El miércoles pasado me tranquilicé brevemente cuando el ministro de Hacienda dijo que iría a la junta del Banco de la República, en el entendido de que asiste para negociar con sus miembros una salida viable al feroz enfrentamiento que ha tenido lugar entre ella y el Gobierno al más alto nivel. Pero el ministro no hizo su anuncio en términos conciliatorios y esto ha llevado a que muchos se pregunten si lo único que ha sucedido es que trasladaron la pelea al seno de la junta, de donde es posible que vuelva a retirarse airado el ministro. Pero lo importante es que alguien tuvo el valor de pestañear condicionalmente y su adversario le respondió de la misma manera. Se ha dado un paso importante.
Posiblemente, la razón por la cual esto sucedió es que en ambos bandos hay personas que se dan cuenta de la importancia de encontrar la forma de converger. Los peligros derivados de que las dos partes no renuncien a su intransigencia, lo que es exactamente al contrario de lo que exige la Constitución, conduciría a que el Gobierno decidiría seguir gastando sin control y endeudándose sin freno. El salario mínimo sería ascendente y no móvil solamente, cambiando con una periodicidad inferior a la prevista en la ley. La Procuraduría continuaría en su papel de esfinge y el Banco de la República decidiría también ilegalmente aumentar la tasa de interés sin coordinar con el Gobierno. El déficit fiscal seguiría ascendiendo aceleradamente. El Gobierno tendrá que aumentar también periódicamente las tasas de interés de los TES, y vendría más capital golondrina, cada vez más nervioso.
¿Qué pasaría con la inflación? Seria también móvil y ascendente con una velocidad tal vez superior a la del salario mínimo móvil. En algún momento levantaría vuelo el ‘capital golondrina’ y algún banco acudiría a Fogafín, o el Gobierno le pediría al Banco de la República salvar a los que “no pueden quebrarse”.
Estaríamos enfrentando una crisis financiera clásica y tendríamos suerte si esta condición no conduciría a una hiperinflación y a enormes pérdidas de valor. Todo el mundo desearía tener su plata en dólares y cambiar solamente lo de la semana a pesos, y muy pronto solo lo que se va a gastar en el día. Todos los colombianos tendríamos que convertirnos en especuladores para sobrevivir, como le ha sucedido a los argentinos cada vez que se les olvida la lección.

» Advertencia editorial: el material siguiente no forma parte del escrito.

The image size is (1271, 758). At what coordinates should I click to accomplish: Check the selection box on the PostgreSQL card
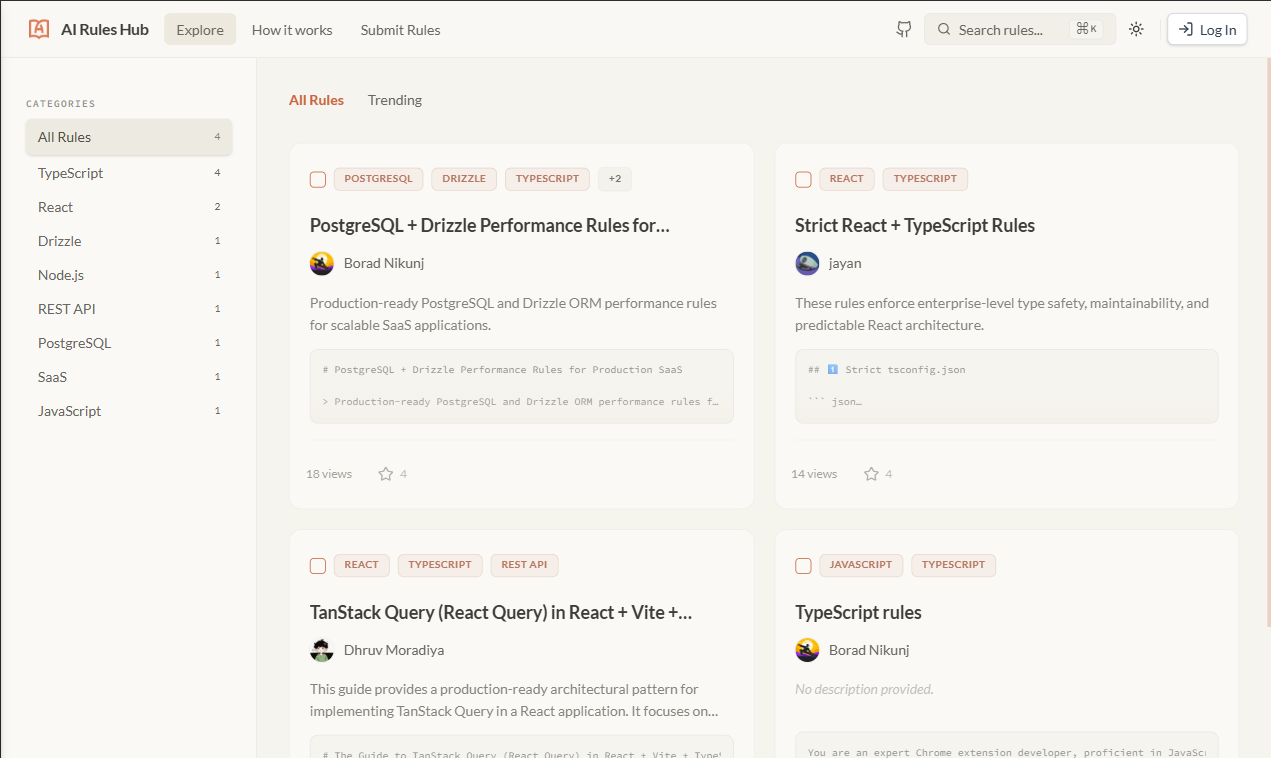point(317,179)
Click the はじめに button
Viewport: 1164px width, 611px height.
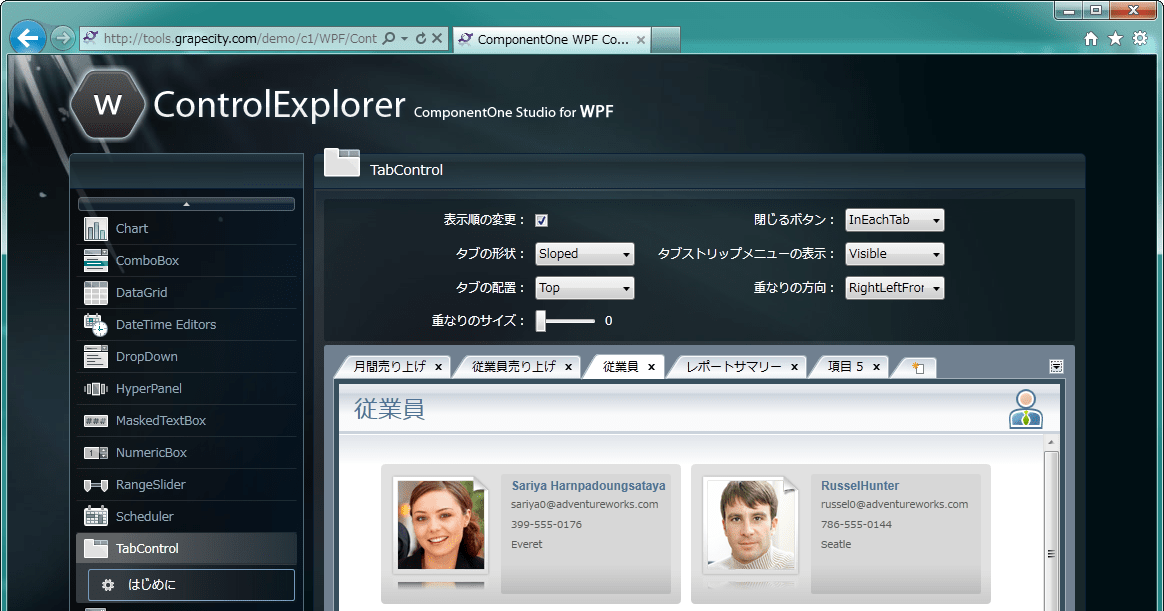(190, 585)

Este panorama no le conviene a nadie. Es menos grave perder algo de parte y parte, sacrificar principios, deponer odios y encontrar como conciliar. Es clave lo que suceda en la próxima reunión de la junta del Banco. Si no asiste el ministro, lo ideal sería que no subieran la tasa de interés, pues sería ilegal hacerlo. Si el ministro asiste, habría un escenario en el que se podría negociar interés contra déficit: el Gobierno podría acceder a parar el gasto a cambio de que el Emisor no insista en subir la tasa de interés. Esto no asegura que los intereses no suban, porque es el Gobierno el que más los empuja, para que no se retire el ‘capital golondrina’.
Hay muchos otros escenarios posibles de negociación. Lo importante es que por lo menos intenten evitar un cataclismo financiero causado por la intransigencia y el irrespeto a las normas. No quiero que quede la impresión de que no valoro la independencia de la junta directiva del Banco ni los mandatos constitucionales que tienen tanto el Emisor como el Gobierno de velar por mantener la inflación en niveles que no causen daño o que no permitan que crezca la economía de manera coordinada. Pero si deseo opinar que lo mejor puede ser enemigo de lo bueno cuando el adversario no juega respetando las reglas, y que la Constitución les permite tanto al Gobierno como a la junta ser razonables en sus posiciones. Están obligados a hacerlo porque tienen un mandato claro: evitar catástrofes económicas.
Generalmente estoy de acuerdo con lo que escribe Marcela Meléndez, hoy directora de Fedesarrollo, pero que difiero de su opinión en la última columna de El Tiempo en donde dice que la independencia de la junta “quedó mal pintada”, precisamente por permitir lo que me atrevo a sugerir en esta nota: que la junta del Banco de la República, y especialmente el Gobierno, tienen la obligación legal y constitucional de actuar con responsabilidad y en forma razonable. La presencia del ministro de Hacienda en la junta debería contribuir a que esto último se cumpla aún en esta administración.